• Text segment:
☆ ☆ ☆
The Power of Honey

There’s a difference between raw honey and the kind typically found in stores

By Deborah Jeanne Sergeant

Stirred into tea, spread on toast, blended into a smoothie or drizzled on plain yogurt, honey provides sweet flavor to meals. In addition, the ancient sweetener provides many other benefits.

“Honey is filled with antioxidants and can boost your overall health and immune system,” said
Jillian Barrett, co-owner of BeeKind, LLC, a home décor and local goods shop in Syracuse that carries local honey from Hiwire Honeybees in LaFayette. “Honey has antibacterial and antiseptic properties making it beneficial to be ingested or be used topically.”

Barrett recommends it for sore throats, as does The World Health Organization and American Academy of Pediatrics. Compared with medicinal-tasting cough syrup, honey is pleasanter for children to take. However, children less than 1 year old should not ingest honey because of the risk of botulism because of traces of bacteria in honey. It poses no risk for children older than 1 or pregnant women.

Raw honey and the type typically found in grocery stores are different, as the latter is pasteurized. Raw honey still has pollen traces in it and that has been found beneficial. Buying honey explicitly labeled as raw can ensure those properties are intact.

“Local, raw honey, like that from Hiwire Honeybees, can help with seasonal allergies,” Barrett said. “This is due to ingesting honey containing pollen found in your area making you less sensitive to it.”

Though honey does offer many benefits, since it is a sweetener, eating it in moderation is important.

Honey’s topical uses have been well-known for millennia—and it is still in use that way today.

Raw manuka honey is said to be especially beneficial for pressure ulcers and wounds because of its ability to promote healing. It is made by bees gathering nectar from manuka plants, which are native to New Zealand.

“Honey does have some significant therapeutic benefits for the skin,” said Ramsey Farah, dermatologist with Farah Dermatology & Cosmetics in Syracuse. “In our practice, we often use it for chronic wounds and a part of our treatment strategies for healing.”

In addition to its wound healing capabilities, honey is gentle. In fact, Nancy Samuel, RN and managing partner at Sedora Spa in Syracuse, said some of her spa’s products contain honey for its ability to calm and hydrate the skin.
☆ ☆ ☆
• Provided data:
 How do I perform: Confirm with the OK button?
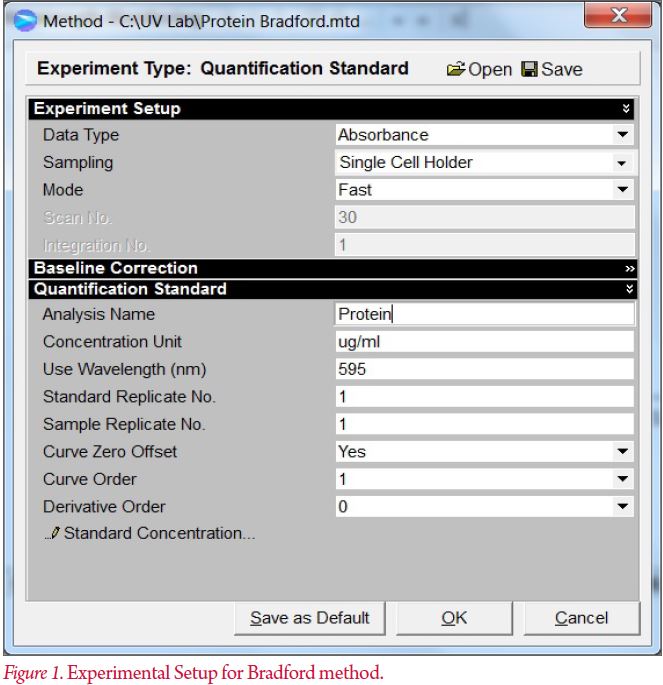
☆ ☆ ☆
• Problem 1: Rewrite the paragraph of the honey article that begins "Barrett recommends it for sore throats" as a brief list, keeping its main facts.
• Problem 2: According to the honey article, where are manuka plants native to?
• Problem 3: Pick up the honey article where it stops and continue it.
The listing plays no part in this work.

• Task result 1:
- Barrett, the World Health Organization and the American Academy of Pediatrics recommend honey for sore throats.
- Children find honey pleasanter to take than medicinal-tasting cough syrup.
- Children under 1 year old should not ingest honey because traces of bacteria in it carry a risk of botulism.
- Honey poses no risk for children older than 1 or for pregnant women.

• Task result 2: New Zealand.

• Task result 3:
“It’s definitely great for healing and anti-inflammatory properties,” she said.

So how is honey made?

• From Bee
Honey starts as flower nectar collected by bees, which gets broken down into simple sugars stored inside the honeycomb. The design of the honeycomb and constant fanning of the bees’ wings causes evaporation, creating sweet liquid honey. Honey’s color and flavor vary based on the nectar collected by the bees. For example, honey made from orange blossom nectar might be light in color, whereas honey from avocado or wildflowers might have a dark amber color.

• To Hive
On average, a hive will produce about 65 pounds of surplus honey each year. Beekeepers harvest it by collecting the honeycomb frames and scraping off the wax cap that bees make to seal off honey in each cell. Once the caps are removed, the frames are placed in an extractor, a centrifuge that spins the frames, forcing honey out of the comb.

• To Home
After the honey is extracted, it’s strained to remove any remaining wax and other particles. Some beekeepers and bottlers might heat the honey to make this process easier, but that doesn’t alter the liquid’s natural composition.

After straining, it’s time to bottle, label and bring it to you. It doesn’t matter if the container is glass or plastic or if the honey is purchased at the grocery store or farmers’ market. If the ingredient label says, “pure honey,” nothing was added from bee to hive to bottle.